In one aspect, the present disclosure relates to a method of producing vanillin using a mutant strain of Amycolatopsis sp. described herein. In preferred embodiments, the mutant strain used comprises one or more mutations in the gltBD operon and one or more mutations in the echR gene. In certain embodiments, the mutant strain used in the present method for the production of vanillin using ferulic acid as a feedstock has no exogenous nucleic acid molecules and therefore can be qualified as a non-genetically modified organism (non-GMO). In some embodiments, the method of producing vanillin from ferulic acid can include (i) cultivating the mutant strain in a medium; (ii) adding ferulic acid to the medium to begin the bioconversion of ferulic acid to vanillin; and (iii) extracting vanillin from the medium.
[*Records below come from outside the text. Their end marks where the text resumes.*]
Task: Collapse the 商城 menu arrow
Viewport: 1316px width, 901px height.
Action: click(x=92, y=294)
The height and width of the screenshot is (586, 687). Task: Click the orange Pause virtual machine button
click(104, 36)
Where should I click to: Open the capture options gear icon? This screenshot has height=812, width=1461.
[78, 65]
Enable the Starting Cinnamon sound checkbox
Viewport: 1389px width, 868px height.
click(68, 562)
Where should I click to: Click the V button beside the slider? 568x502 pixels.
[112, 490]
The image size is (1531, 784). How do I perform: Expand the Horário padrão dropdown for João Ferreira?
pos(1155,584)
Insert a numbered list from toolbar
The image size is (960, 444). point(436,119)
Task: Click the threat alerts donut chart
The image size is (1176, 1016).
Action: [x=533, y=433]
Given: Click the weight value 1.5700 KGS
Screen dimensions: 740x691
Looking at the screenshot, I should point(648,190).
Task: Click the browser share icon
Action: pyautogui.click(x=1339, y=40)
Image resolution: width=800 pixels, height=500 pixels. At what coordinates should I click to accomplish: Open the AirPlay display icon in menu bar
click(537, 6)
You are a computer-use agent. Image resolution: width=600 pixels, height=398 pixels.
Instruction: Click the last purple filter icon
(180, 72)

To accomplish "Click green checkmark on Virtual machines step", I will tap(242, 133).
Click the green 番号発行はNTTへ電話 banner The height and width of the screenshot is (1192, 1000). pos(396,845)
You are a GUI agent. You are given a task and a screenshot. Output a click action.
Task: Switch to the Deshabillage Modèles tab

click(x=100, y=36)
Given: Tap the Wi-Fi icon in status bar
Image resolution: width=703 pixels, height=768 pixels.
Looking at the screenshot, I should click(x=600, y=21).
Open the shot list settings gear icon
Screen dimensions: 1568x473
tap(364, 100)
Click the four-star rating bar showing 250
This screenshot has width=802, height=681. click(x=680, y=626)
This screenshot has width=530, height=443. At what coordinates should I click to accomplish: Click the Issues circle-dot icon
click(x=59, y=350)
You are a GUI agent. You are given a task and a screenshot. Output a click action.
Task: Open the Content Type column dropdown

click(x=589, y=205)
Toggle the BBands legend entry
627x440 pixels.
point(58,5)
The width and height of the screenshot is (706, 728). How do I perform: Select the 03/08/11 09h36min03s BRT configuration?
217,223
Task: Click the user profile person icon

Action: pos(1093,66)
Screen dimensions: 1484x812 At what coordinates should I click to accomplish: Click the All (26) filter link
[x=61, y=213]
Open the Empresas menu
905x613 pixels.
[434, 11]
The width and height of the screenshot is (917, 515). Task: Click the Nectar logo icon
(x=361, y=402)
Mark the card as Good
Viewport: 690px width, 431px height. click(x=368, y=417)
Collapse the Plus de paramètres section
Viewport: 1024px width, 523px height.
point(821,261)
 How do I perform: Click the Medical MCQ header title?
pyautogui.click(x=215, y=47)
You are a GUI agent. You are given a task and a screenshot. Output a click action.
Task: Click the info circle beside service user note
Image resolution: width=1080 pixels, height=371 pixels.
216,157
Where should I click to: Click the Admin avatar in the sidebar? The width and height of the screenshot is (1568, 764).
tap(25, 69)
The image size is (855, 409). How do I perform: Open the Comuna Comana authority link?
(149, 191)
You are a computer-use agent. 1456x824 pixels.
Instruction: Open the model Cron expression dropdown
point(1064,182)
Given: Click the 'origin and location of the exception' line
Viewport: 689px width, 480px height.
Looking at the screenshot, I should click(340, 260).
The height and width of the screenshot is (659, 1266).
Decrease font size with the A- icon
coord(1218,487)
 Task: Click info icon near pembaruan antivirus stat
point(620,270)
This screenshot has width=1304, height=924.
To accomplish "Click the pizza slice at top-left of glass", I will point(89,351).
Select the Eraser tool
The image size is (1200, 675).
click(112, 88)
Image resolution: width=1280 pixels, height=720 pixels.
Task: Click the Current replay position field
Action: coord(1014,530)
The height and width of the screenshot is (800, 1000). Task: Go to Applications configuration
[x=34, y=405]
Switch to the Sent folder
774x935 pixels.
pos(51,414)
The bioconversion method described herein can include recovering the vanillin from the mixture. The recovery of vanillin can be performed according to any conventional isolation or purification methodology known in the art. Prior to the recovery of the vanillin, the method also can include removing the biomass (enzymes, cell materials etc.) from the fermentation mixture.

Vanillin produced using the methods and/or the isolated recombinant host cells described herein can be collected, purified, and incorporated into a number of consumable product. For example, the vanillin can be admixed with the consumable product. In some embodiments, the vanillin can be incorporated into the consumable product in an amount sufficient to impart, modify, boost or enhance a desirable taste, flavor, or sensation, or to conceal, modify, or minimize an undesirable taste, flavor or sensation, in the consumable product. The consumable product, for example, can be selected from the group consisting of food, food ingredients, food additives, beverages, drugs and tobacco. The consumable product, for example, can be selected from the group consisting of fragrances, cosmetics, toiletries, home and body care, detergents, repellents, fertilizers, air fresheners, and soaps.

A first embodiment, a non-GMO mutant strain of Amycolaptosis sp., comprising: mutant strain of Amycolaptosis sp., formed by exposing a strain of Amycolaptosis sp., capable of producing vanillin and of metabolizing vanillin to vanillic acid to at least one mutagen, wherein said mutant strain of Amycolaptosis sp., is capable of producing vanillin and exhibits less degradation of vanillin to vanillic acid than does the strain, as measured by the accumulation level of vanillic acid in said mutant strain versus in the strain, in some embodiments the mutant strain is non-naturally occurring.

A second embodiment, a strain according to the first embodiment, wherein the mutant strain of Amycolaptosis sp., is a mutant of ATCC 39116.

A third embodiment, a strain according to the first and second embodiments, wherein said mutant strain of Amycolaptosis sp., accumulates less than 0.5 grams of vanillic acid per liter of the culture medium at more than 24 hours after ferulic acid is initially fed to the mutant strain.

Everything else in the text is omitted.